- Opening Delimiter -

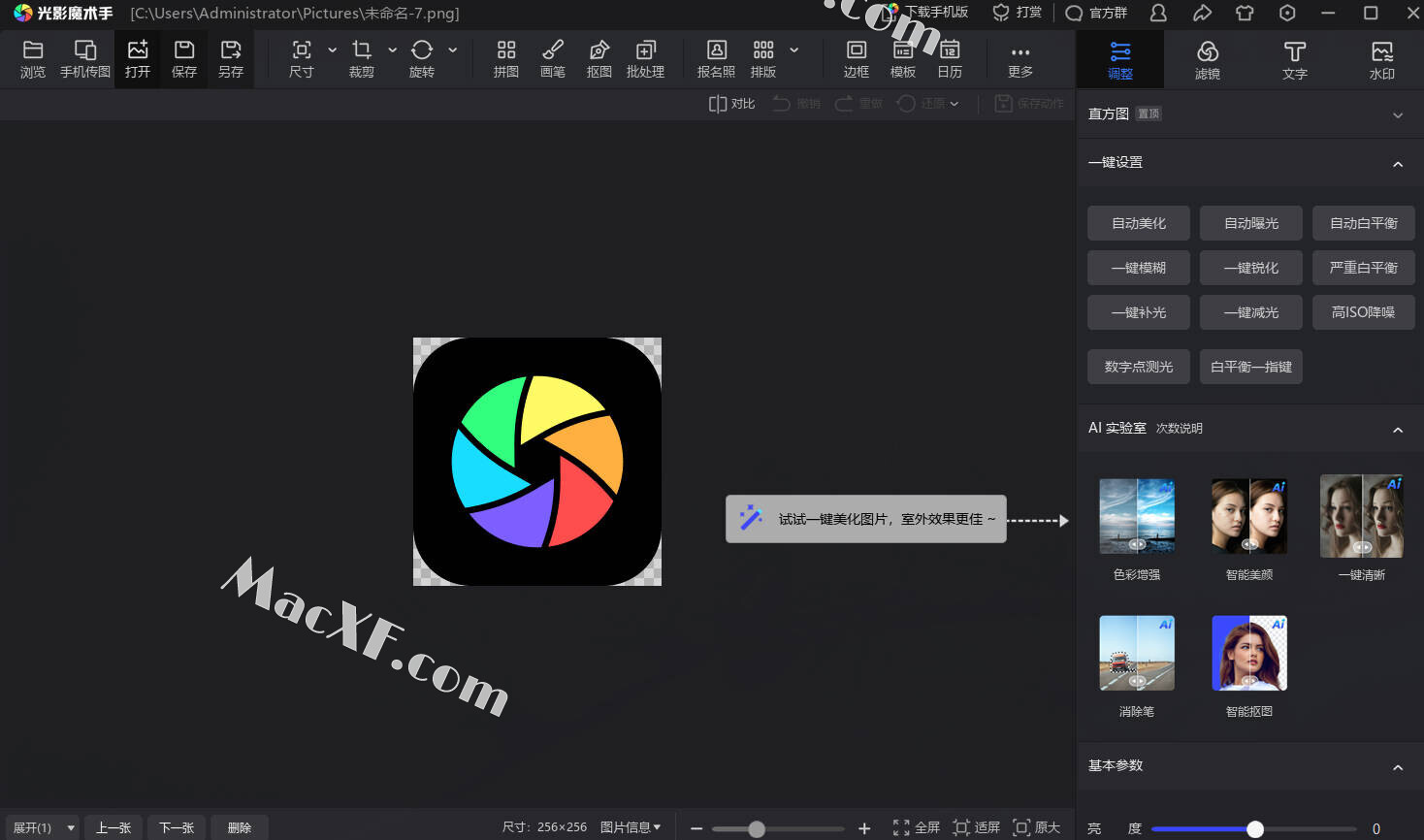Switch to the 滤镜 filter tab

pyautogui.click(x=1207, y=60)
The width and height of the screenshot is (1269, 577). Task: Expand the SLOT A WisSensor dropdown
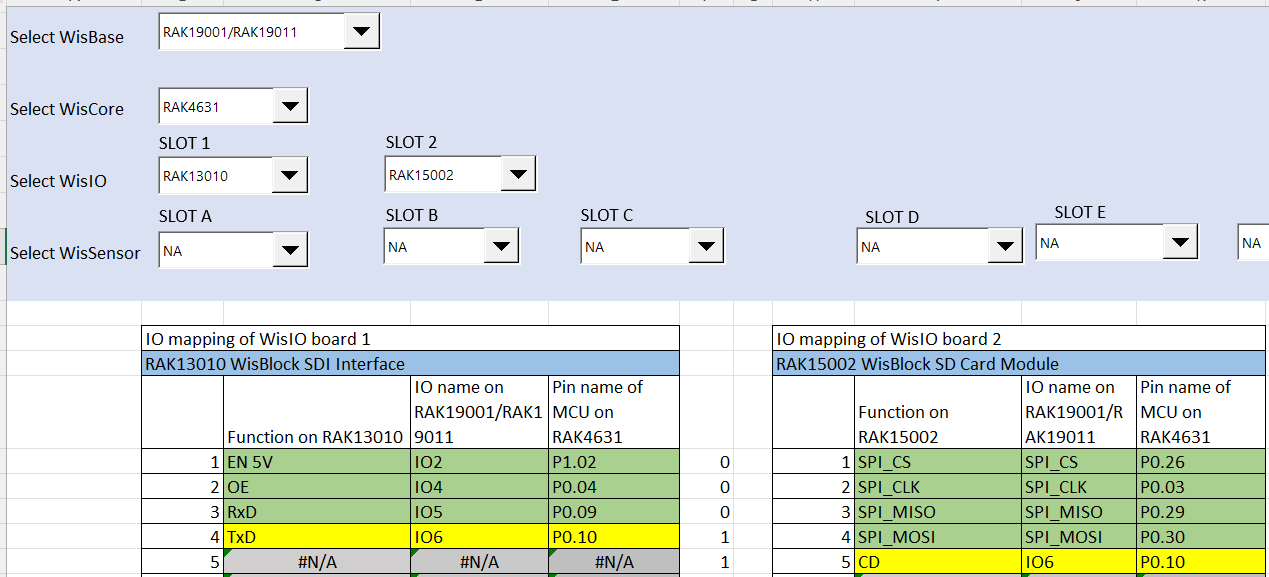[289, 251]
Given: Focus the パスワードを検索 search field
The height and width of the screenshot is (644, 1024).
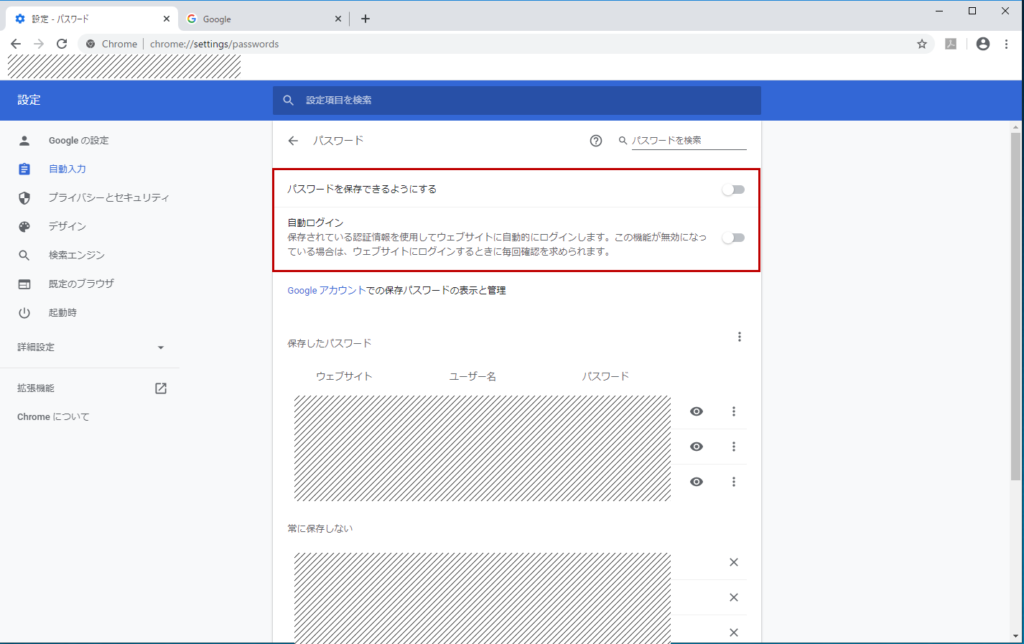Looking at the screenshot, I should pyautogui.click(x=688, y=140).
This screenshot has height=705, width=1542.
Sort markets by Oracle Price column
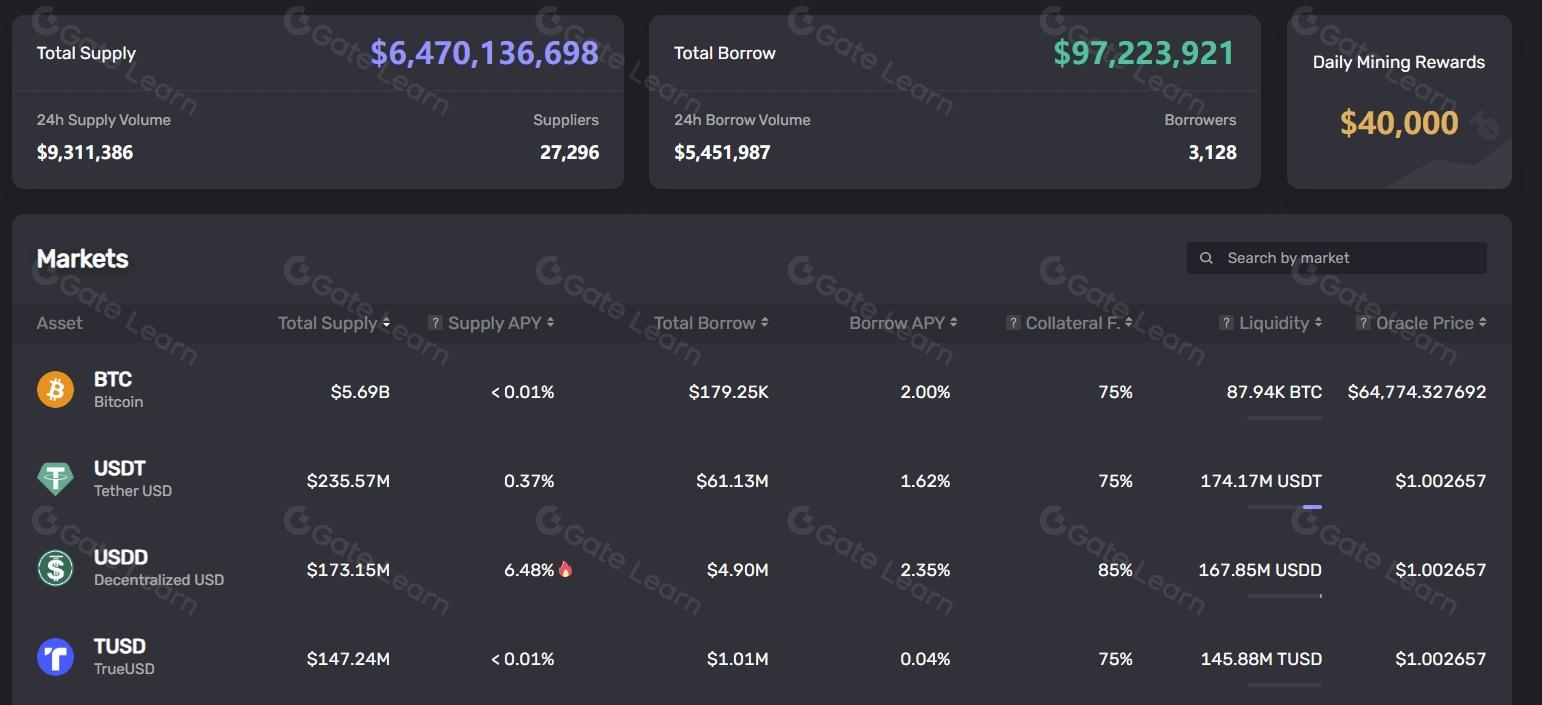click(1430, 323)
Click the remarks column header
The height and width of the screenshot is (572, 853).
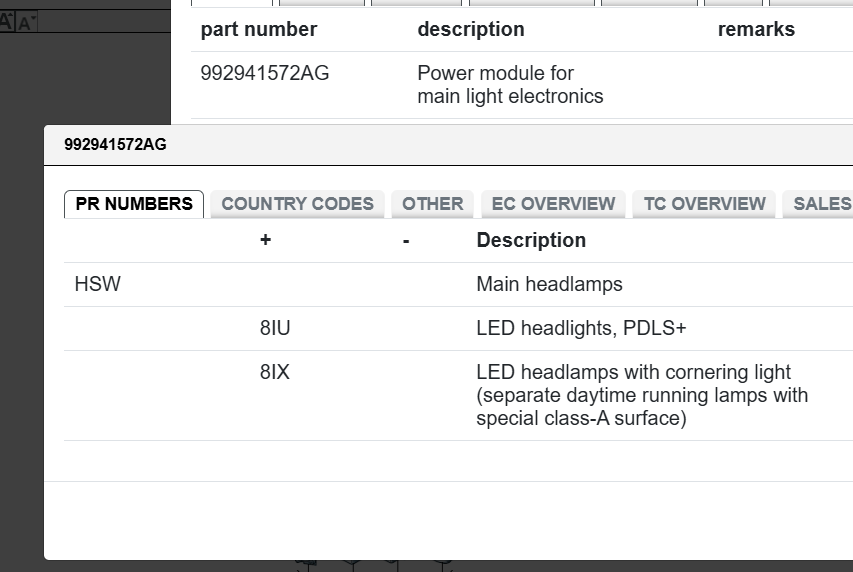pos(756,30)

- Closing Delimiter -

> **What is being asked**:
From the listing above, please give again the lines that begin with the line holding "The width and" and go on through the line holding "This screenshot has height=705, width=1542.", exactly, both ends included, minus any picture.

> **Solution below**:
The width and height of the screenshot is (1269, 577). Task: Expand the SLOT A WisSensor dropdown
[289, 251]
Given: Focus the パスワードを検索 search field
The height and width of the screenshot is (644, 1024).
Looking at the screenshot, I should pyautogui.click(x=688, y=140).
This screenshot has height=705, width=1542.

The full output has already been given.